The version without inline checks pair equivalence prior, i.e. does there exist an a and b such that Yan(a,b,a,b) holds. The optimized version checks it after, i.e., performs the division eagerly.

I don't have an immediate answer to this problem at the moment. Basically, our current transformers are not safe w.r.t. to some arithmetic operations. One solution could be to suppress arithmetic signals and let the program fail silently which has also serious semantic issues.

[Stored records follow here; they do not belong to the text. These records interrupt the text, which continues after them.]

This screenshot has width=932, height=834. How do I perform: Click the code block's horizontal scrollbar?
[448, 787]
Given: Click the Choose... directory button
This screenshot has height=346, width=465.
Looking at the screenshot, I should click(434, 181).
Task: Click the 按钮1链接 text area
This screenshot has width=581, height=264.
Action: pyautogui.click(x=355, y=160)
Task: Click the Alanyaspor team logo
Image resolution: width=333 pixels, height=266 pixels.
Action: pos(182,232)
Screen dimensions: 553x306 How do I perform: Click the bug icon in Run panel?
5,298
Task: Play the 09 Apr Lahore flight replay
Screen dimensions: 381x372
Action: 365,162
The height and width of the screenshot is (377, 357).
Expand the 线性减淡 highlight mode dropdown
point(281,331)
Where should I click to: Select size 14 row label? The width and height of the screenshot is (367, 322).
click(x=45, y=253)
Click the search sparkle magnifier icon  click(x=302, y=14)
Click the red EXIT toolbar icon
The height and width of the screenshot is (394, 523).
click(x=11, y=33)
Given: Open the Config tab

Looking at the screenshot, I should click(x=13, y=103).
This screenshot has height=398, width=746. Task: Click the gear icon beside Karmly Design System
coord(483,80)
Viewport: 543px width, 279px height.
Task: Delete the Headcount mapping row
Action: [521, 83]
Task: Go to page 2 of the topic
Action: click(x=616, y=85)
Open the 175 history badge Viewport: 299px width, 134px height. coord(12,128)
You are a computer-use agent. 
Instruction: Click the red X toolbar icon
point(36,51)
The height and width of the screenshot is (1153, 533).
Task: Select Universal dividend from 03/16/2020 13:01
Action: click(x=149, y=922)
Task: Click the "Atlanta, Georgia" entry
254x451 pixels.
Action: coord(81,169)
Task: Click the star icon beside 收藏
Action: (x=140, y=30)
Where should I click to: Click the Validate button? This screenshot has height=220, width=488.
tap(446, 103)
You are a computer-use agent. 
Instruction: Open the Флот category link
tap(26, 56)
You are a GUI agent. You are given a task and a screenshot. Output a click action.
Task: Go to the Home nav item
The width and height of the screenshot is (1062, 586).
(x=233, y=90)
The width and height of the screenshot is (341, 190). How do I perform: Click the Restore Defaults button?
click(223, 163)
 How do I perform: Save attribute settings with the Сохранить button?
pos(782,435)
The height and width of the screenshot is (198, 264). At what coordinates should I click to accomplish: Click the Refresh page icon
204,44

A quick workaround to your problem is to project Yan into a new relation enforcing the order. Your original program would need to be rewritten as:

.decl Yan(U:number, V:number, W:number, X:number)
.input Yan

.decl myYan(U:number, V:number) 
myYan(a,b) :- Yan(a,b,a,b). 

.decl gvN(U:number, V:number, W:number, X:number, Y:number)
.input gvN

.decl Zad(U:number, V:number)
.input Zad

.decl pjl(U:number) inline
pjl(b/a) :- myYan(a,b).

.decl xXI(U:number)
xXI(e) :- gvN(a,b,c,d,e).

.decl usX(U:number)
usX(oZd) :- Zad(J,oZd).

.decl jDw(U:number, V:number, W:number) inline
jDw(ziB,dJp,JrC) :- usX(ziB), xXI(JrC), pjl(dJp).
jDw(ziB,dJp,JrC) :- xXI(g), usX(dJp), Zad(JrC,g), Zad(ziB,d), usX(dJp).

.decl uxP(U:number, V:number)
uxP(YWv,NEQ) :- jDw(N,NEQ,YWv), jDw(YWv,N,x). 

.decl ygN(U:number, V:number)
ygN(Ral,GCz) :- Yan(Ral,k,GCz,GCz), uxP(k,b).

.output ygN

b-scholz commented 4 years ago

I wanted to remark that we would need a new class of transformations to delay the execution of some arithmetic operations (e.g., a/b) since they are not well-defined for all possible inputs.

However, the given program would throw a signal in case there is a pair of pairs in relation Yan. Hence, the question is whether it is up to the programmer to write programs that don't fail or is it souffle's responsibility to find these issues automatically and encapsulate them.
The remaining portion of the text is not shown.